Tuesday, July 21, 2015

Changing Gears

Our house was built in 1968.  Today inside has numerous spots that need improving: painting here, plugging holes there, repairing this and screwing that.  To say our house is falling apart -- no. It's in need of a makeover.  R is too weak to worry; I'm too weak to worry.  What a spot we're in.

When we built the house we had two sons and one daughter living with us. We arranged the rooms to give the kids their own space with two exits to the back yard.  Our area had none. We had to go into the living room, through the dining room to two exits.  Perfect set up.  We planned to live in this house forever --whatever that means.  We didn't take out nursing home insurance nor life insurance.  We planned our demise in this home with its now too large of a yard.  One weekend our daughter and son-in-law visited us and announced, "We want to buy your house." Like manna from heaven, those words seemed.

We whipped out some plans. R and I had space to live in until we moved out.  No big changes would occur unless we all agreed.  A lawyer drew up the papers.  Our daughter began her plans to move into the area she and her brothers once inhabited: two bedrooms and a bath.  We'd have the same area we used: bath, study, bedroom.

However, we had the responsibility to pare down our belongings. You've had to do that also, haven't you? Loads of clothes, books, souvenirs from previous travel, collections of dishes --all disappeared within weeks.  The most difficult goodbye was to dishes I'd collected from my mother's day, some she'd used. Nothing fancy.  She bought them at the grocery store. Yes, even in the 1940s grocery stores offered dishes a piece at a time.  Long before this time I had given away our orange juice glasses that once held jellies; my first set of dishes, picked out before our wedding; vases and pots picked up at some Indian post out west; all difficult to whisper  "goodbye."

Several years ago I gave to oldest son the set of Lemoges china my parents bought directly from the factory in Paris on one of their last trips abroad. I was always afraid to use the pieces because if one broke there was no replacement, so I thought.  A few years ago in a shop in New Orleans I watched as the clerk in a china shop unpack a set of the same pattern of Lemoges I owned.  Their price for a set of six, with all serving dishes was $100.  I was anxious to buy the set.   I'd always have a replacement.  However, the wise old man with me put his foot down.

I've not decided what to do with my crystal dishes.  They are beautiful.  They mostly are for serving.  There are some dessert cups and small plates.  Right now they are lined on every surface of my bedroom.  In fact, the bedroom has everything I've no other place to store.  We sleep surrounded by mountains of down comforters, precious books, high school and college yearbooks, boxes of snapshots taken over fifty years, and loads of memorabilia saved for genealogy.  In short, our bedroom is a MESS.  However, since we are asleep most of the time while there, we don't worry about moving anything --yet.

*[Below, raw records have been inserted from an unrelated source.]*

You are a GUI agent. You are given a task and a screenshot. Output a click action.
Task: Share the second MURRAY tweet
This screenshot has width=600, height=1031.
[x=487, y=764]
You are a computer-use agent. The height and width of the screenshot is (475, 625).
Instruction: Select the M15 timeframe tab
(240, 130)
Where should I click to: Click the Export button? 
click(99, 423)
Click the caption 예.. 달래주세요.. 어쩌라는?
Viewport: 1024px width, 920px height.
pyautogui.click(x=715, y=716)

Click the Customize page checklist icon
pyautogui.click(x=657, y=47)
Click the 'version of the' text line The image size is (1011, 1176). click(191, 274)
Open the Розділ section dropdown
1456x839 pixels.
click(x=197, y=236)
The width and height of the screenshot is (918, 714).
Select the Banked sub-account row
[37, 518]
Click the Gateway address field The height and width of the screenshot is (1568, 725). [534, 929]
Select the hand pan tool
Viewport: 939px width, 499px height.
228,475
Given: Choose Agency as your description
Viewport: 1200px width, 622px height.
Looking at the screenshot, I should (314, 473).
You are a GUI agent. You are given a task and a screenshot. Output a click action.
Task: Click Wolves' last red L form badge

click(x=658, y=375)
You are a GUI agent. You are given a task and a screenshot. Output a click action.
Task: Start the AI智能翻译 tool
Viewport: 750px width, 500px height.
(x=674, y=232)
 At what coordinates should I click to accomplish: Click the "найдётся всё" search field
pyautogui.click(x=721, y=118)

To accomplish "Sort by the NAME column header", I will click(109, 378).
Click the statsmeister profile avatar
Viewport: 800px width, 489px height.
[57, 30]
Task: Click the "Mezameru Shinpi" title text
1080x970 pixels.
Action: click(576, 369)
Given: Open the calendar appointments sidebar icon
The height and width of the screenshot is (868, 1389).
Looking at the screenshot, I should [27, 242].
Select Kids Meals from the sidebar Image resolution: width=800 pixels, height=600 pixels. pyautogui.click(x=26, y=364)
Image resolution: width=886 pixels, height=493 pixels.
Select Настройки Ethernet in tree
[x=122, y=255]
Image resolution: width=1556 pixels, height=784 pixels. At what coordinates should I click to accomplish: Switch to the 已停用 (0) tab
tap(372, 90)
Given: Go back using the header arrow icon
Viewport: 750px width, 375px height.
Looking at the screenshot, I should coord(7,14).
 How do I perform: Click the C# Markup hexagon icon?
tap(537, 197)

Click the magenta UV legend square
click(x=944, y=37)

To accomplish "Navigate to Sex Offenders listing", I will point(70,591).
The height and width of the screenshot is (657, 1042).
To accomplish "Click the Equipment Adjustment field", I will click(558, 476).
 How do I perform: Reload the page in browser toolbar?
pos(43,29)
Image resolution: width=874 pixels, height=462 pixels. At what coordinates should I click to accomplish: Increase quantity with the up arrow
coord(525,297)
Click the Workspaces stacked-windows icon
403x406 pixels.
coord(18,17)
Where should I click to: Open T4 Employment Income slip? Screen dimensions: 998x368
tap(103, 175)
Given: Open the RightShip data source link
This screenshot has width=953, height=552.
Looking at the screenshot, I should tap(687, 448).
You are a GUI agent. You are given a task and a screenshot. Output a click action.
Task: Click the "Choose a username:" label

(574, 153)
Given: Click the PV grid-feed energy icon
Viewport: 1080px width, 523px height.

Separating oneself from precious collections is no easy feat.  The easiest ones leave in boxes bound for Goodwill, the dearest ones sit quietly and unobserved until the pass-along fever hits. Not one to sit dripping from heat during a garage sale. In a few days I don't remember what I once owned.

In fact, this situation happened when my parents no longer could take of themselves. They moved in with us and said farewell to those ugly lamps, a collection of salt and pepper shakers,  pots and pans, dishes, and Daddy's clock repair tools. Occasionally, one would say, "I can't find that book on the Civil War." and I'd remind that a it sold at a library sale. So now R and I are repeating their experience and everyone else's who've had to move and pare down.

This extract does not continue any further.